§ Exercise aim:
Could you return the listing below exactly, with every line intact?

# # # # #

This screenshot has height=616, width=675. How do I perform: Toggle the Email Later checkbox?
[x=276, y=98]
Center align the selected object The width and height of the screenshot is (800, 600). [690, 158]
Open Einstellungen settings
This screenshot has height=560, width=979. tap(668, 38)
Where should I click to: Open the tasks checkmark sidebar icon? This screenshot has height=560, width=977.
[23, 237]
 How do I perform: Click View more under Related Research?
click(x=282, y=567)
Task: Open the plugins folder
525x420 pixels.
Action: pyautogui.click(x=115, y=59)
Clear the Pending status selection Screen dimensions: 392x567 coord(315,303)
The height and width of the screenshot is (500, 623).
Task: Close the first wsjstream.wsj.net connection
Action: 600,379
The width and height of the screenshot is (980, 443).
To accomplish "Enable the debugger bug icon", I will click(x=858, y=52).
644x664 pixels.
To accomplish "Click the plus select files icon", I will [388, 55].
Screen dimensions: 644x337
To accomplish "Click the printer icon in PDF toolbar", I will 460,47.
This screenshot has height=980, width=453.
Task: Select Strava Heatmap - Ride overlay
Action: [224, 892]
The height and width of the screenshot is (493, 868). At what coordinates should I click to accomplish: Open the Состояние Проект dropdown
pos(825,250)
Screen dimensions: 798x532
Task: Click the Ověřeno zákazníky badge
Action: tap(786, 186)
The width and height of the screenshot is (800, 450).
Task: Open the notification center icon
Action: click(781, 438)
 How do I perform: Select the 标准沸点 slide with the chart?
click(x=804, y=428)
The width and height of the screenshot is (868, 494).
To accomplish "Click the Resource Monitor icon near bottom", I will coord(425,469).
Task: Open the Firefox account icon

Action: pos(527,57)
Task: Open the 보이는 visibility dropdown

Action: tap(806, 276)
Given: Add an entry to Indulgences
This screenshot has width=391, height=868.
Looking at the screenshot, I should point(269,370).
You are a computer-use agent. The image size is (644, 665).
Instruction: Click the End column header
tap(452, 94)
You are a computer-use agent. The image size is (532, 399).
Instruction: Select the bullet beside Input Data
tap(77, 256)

# # # # #

§ Response for this exercise:
This screenshot has height=616, width=675. How do I perform: Toggle the Email Later checkbox?
[x=276, y=98]
Center align the selected object The width and height of the screenshot is (800, 600). [690, 158]
Open Einstellungen settings
This screenshot has height=560, width=979. tap(668, 38)
Where should I click to: Open the tasks checkmark sidebar icon? This screenshot has height=560, width=977.
[23, 237]
 How do I perform: Click View more under Related Research?
click(x=282, y=567)
Task: Open the plugins folder
525x420 pixels.
Action: pyautogui.click(x=115, y=59)
Clear the Pending status selection Screen dimensions: 392x567 coord(315,303)
The height and width of the screenshot is (500, 623).
Task: Close the first wsjstream.wsj.net connection
Action: 600,379
The width and height of the screenshot is (980, 443).
To accomplish "Enable the debugger bug icon", I will click(x=858, y=52).
644x664 pixels.
To accomplish "Click the plus select files icon", I will [388, 55].
Screen dimensions: 644x337
To accomplish "Click the printer icon in PDF toolbar", I will 460,47.
This screenshot has height=980, width=453.
Task: Select Strava Heatmap - Ride overlay
Action: [224, 892]
The height and width of the screenshot is (493, 868). At what coordinates should I click to accomplish: Open the Состояние Проект dropdown
pos(825,250)
Screen dimensions: 798x532
Task: Click the Ověřeno zákazníky badge
Action: tap(786, 186)
The width and height of the screenshot is (800, 450).
Task: Open the notification center icon
Action: click(781, 438)
 How do I perform: Select the 标准沸点 slide with the chart?
click(x=804, y=428)
The width and height of the screenshot is (868, 494).
To accomplish "Click the Resource Monitor icon near bottom", I will coord(425,469).
Task: Open the Firefox account icon

Action: pos(527,57)
Task: Open the 보이는 visibility dropdown

Action: tap(806, 276)
Given: Add an entry to Indulgences
This screenshot has width=391, height=868.
Looking at the screenshot, I should point(269,370).
You are a computer-use agent. The image size is (644, 665).
Instruction: Click the End column header
tap(452, 94)
You are a computer-use agent. The image size is (532, 399).
Instruction: Select the bullet beside Input Data
tap(77, 256)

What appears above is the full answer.